Target pointing data:
====

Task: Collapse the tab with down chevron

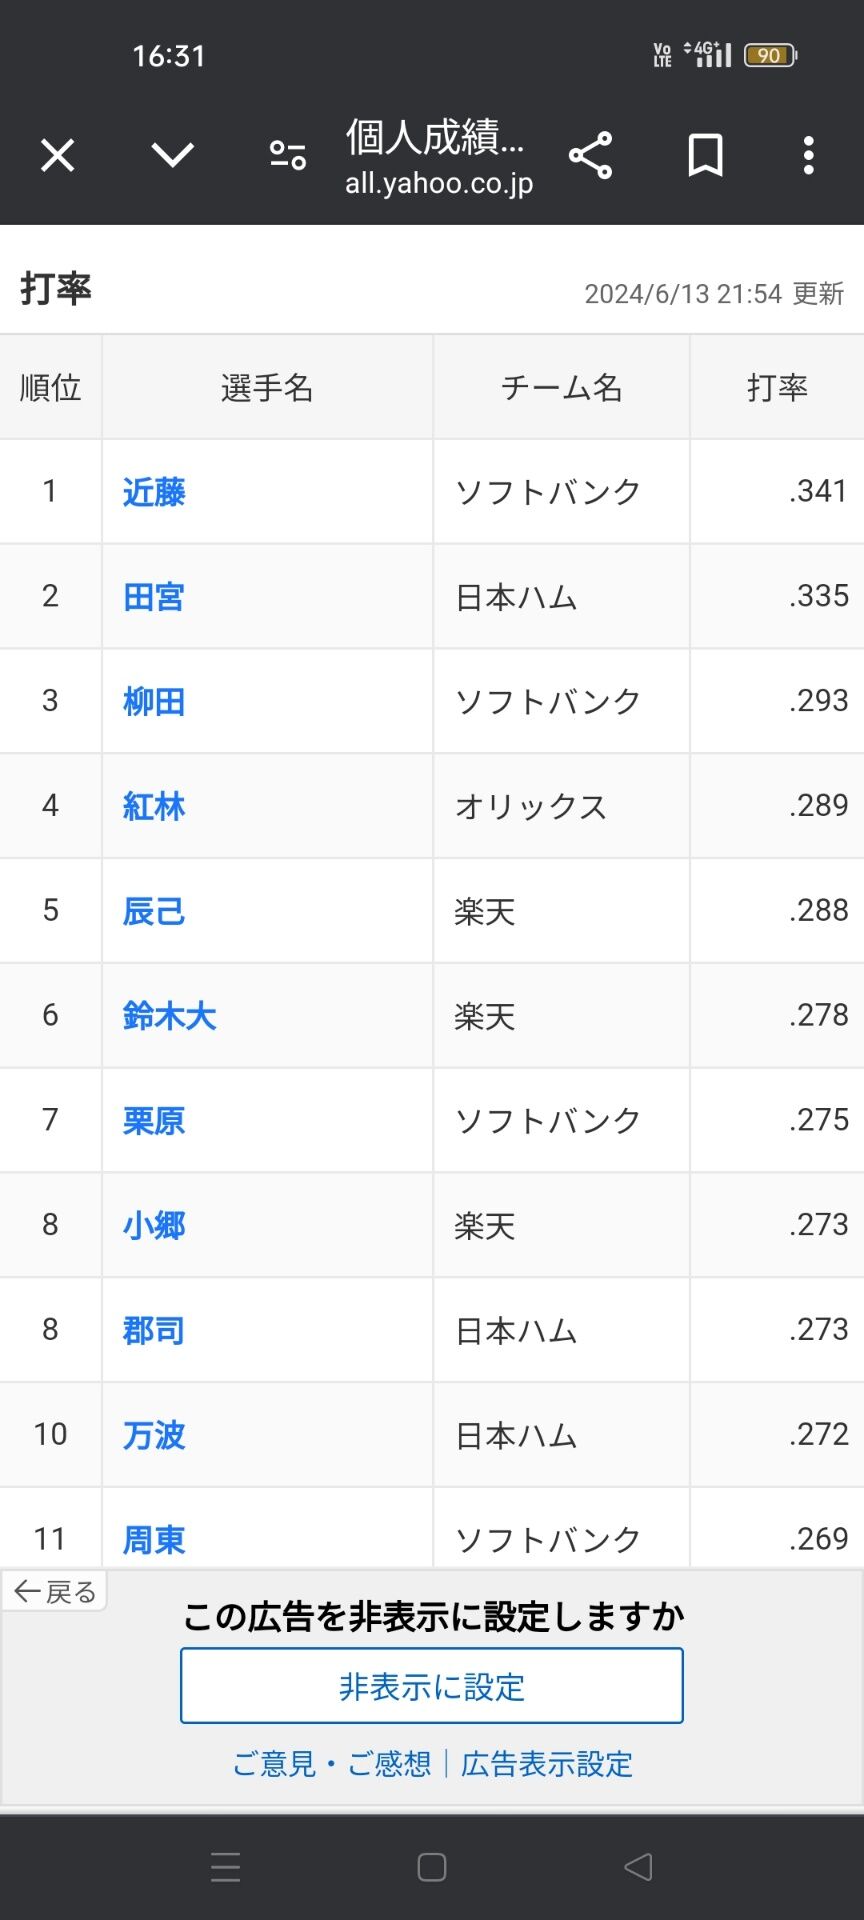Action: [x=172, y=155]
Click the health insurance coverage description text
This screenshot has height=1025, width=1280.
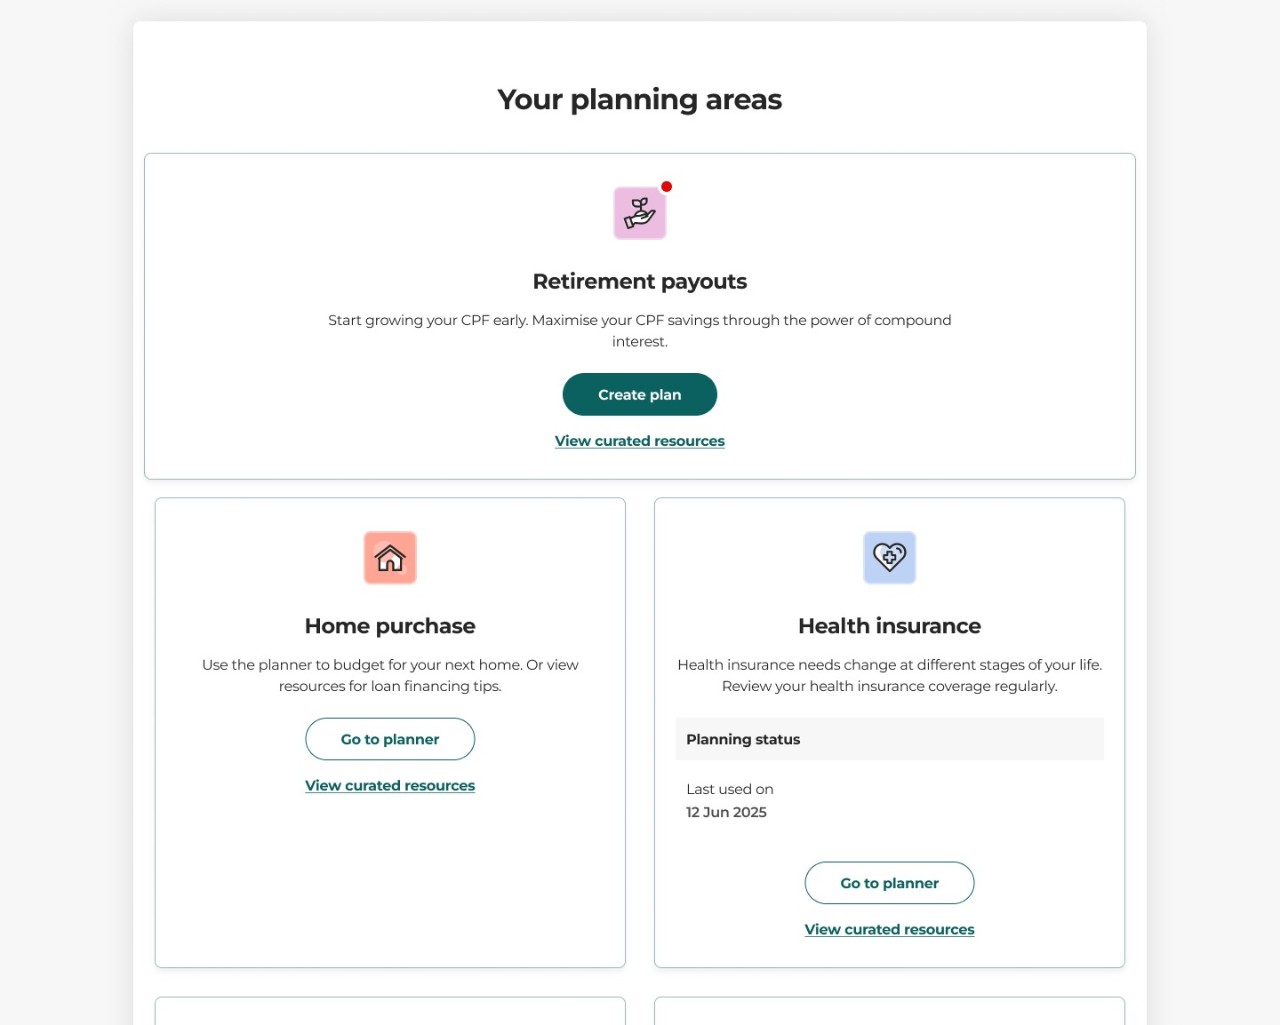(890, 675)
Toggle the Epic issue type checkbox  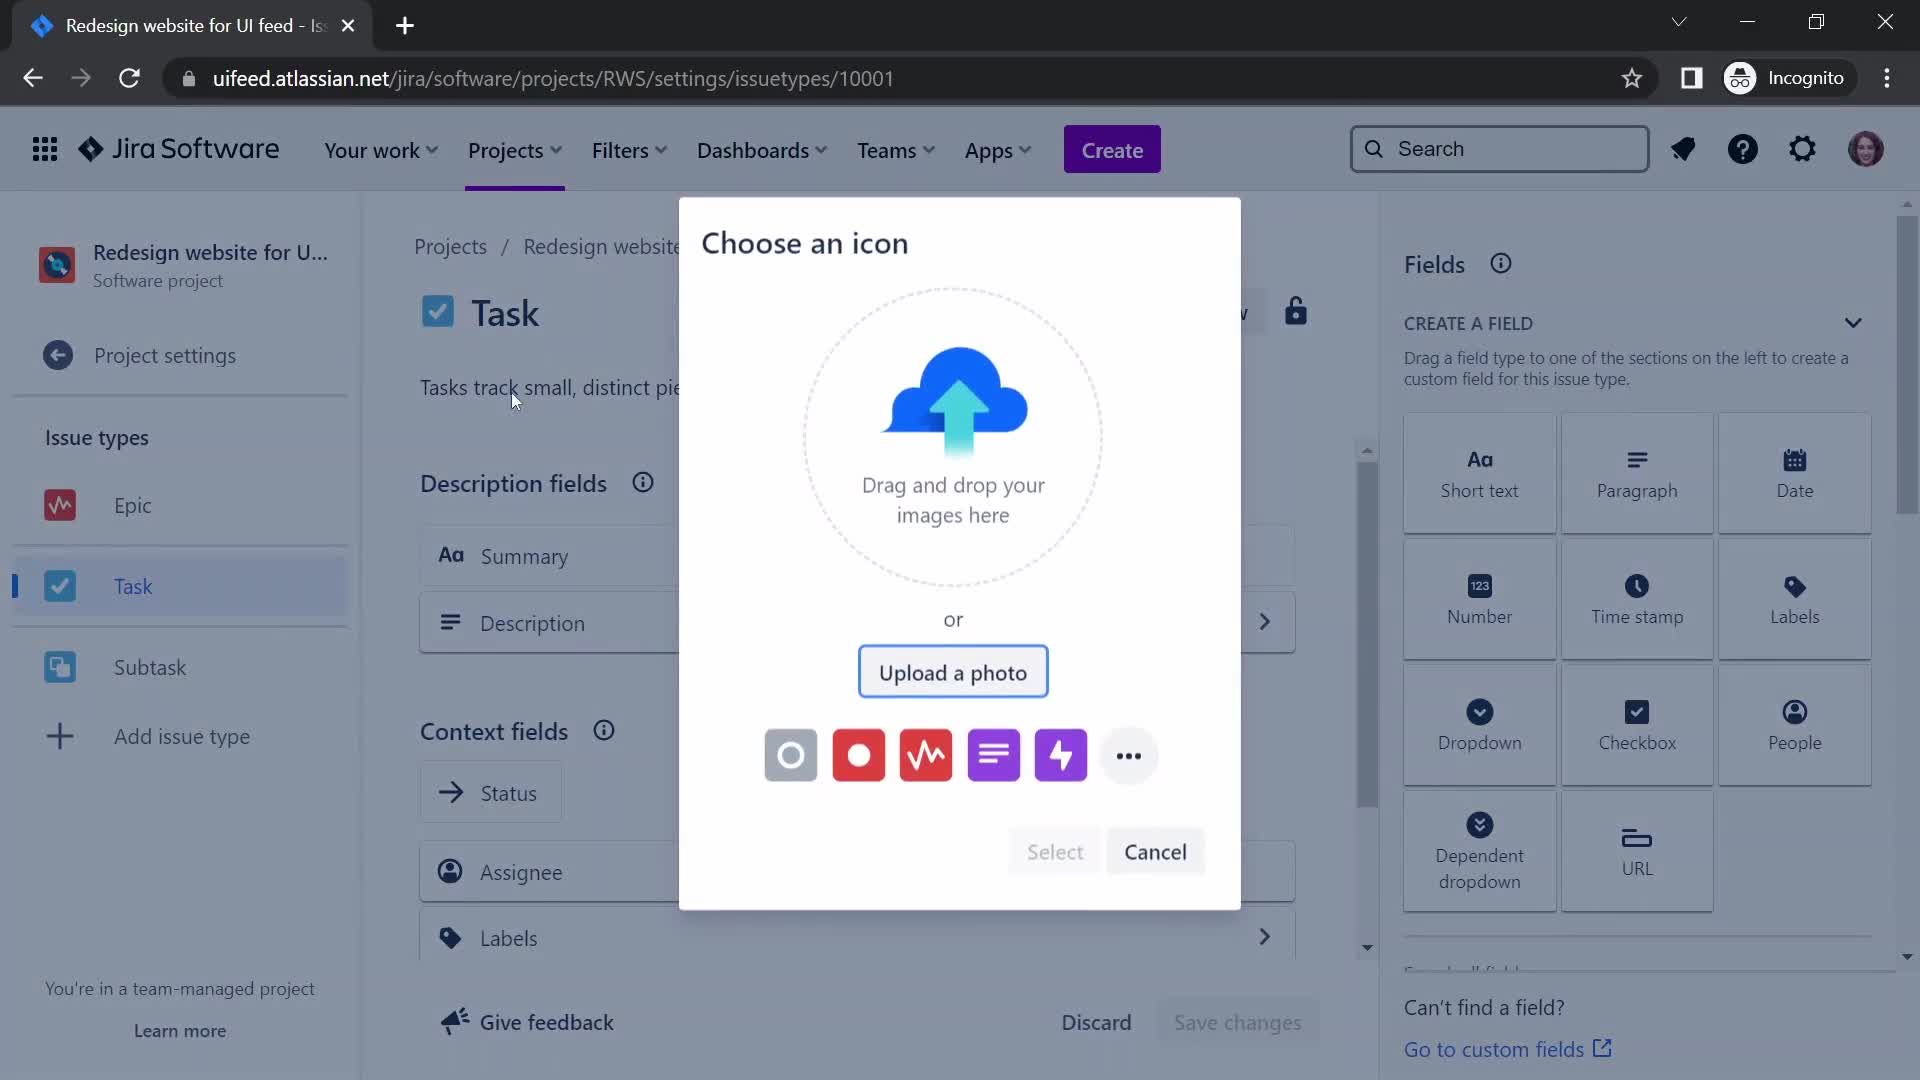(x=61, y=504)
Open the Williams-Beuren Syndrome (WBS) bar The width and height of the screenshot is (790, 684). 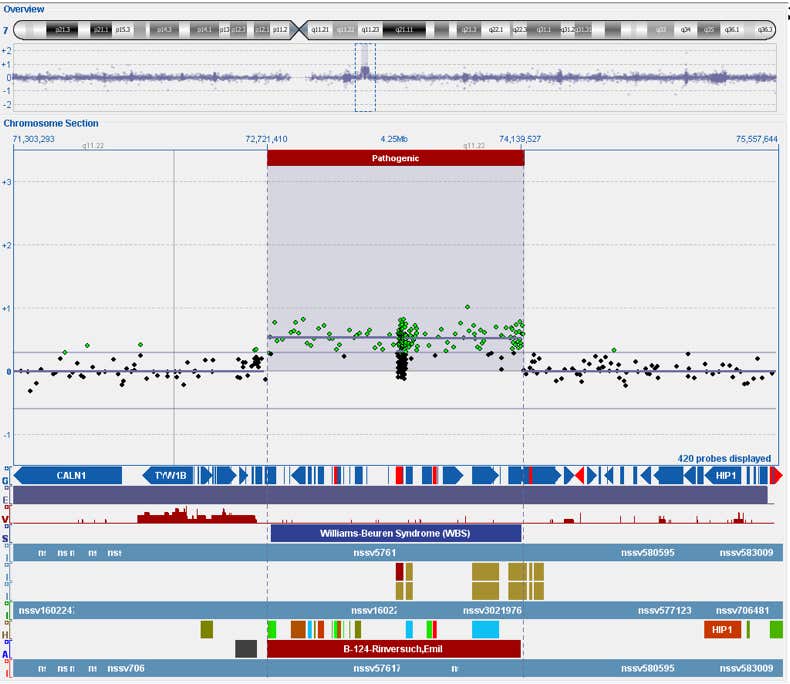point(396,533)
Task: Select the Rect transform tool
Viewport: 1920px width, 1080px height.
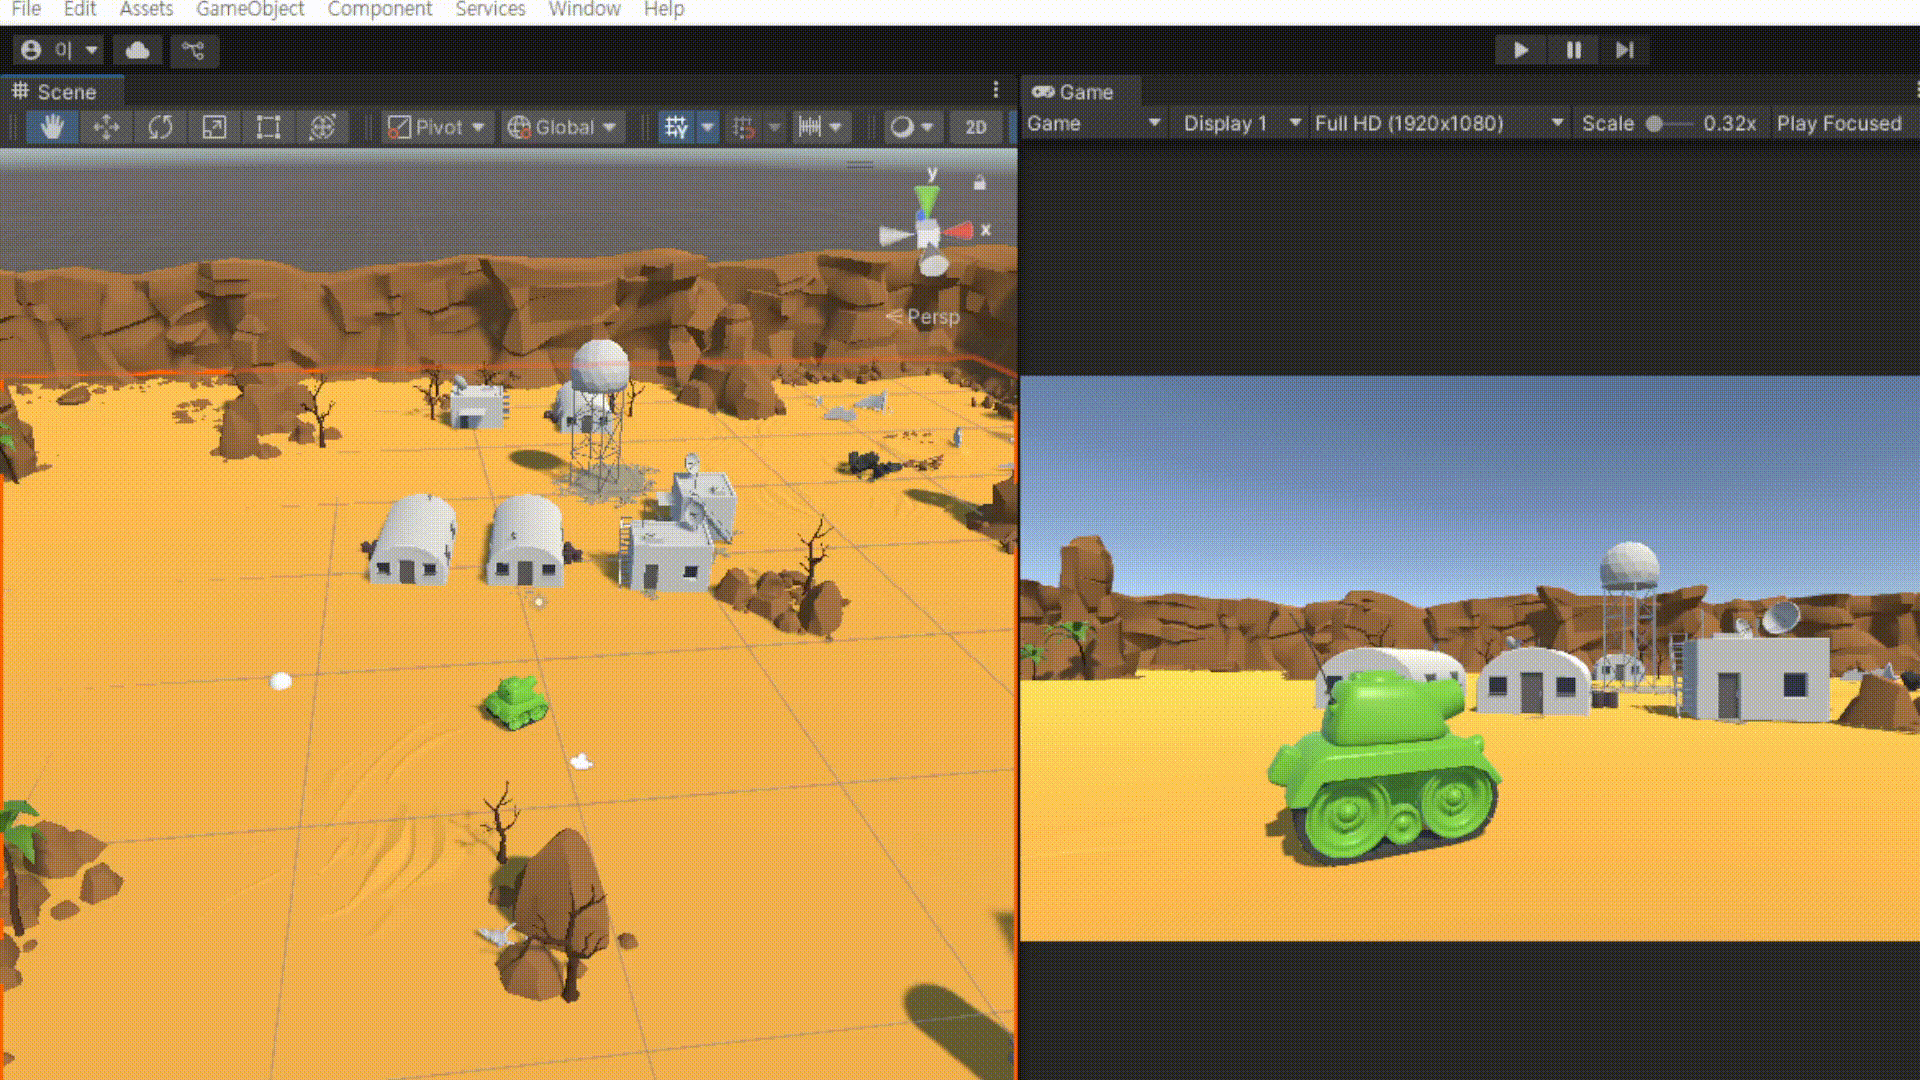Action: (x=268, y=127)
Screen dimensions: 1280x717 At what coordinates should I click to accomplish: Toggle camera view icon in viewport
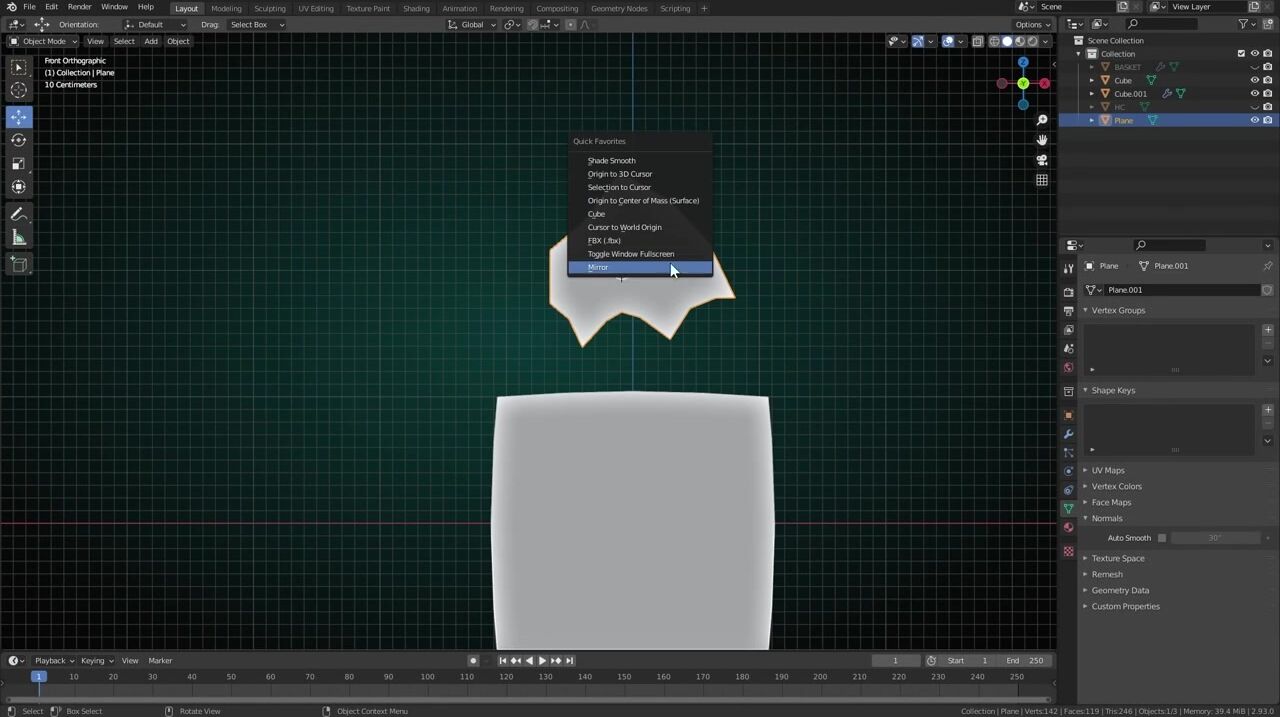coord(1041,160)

====

__Exercise prompt__.
Copy out the stretch from the line containing "Task: Select the Rect transform tool" through the end of the items, word for word, leaving out the pictures.

__Solution to the exercise__.
Task: Select the Rect transform tool
Viewport: 1920px width, 1080px height.
Action: (x=268, y=127)
Screen dimensions: 1280x717 At what coordinates should I click to accomplish: Toggle camera view icon in viewport
coord(1041,160)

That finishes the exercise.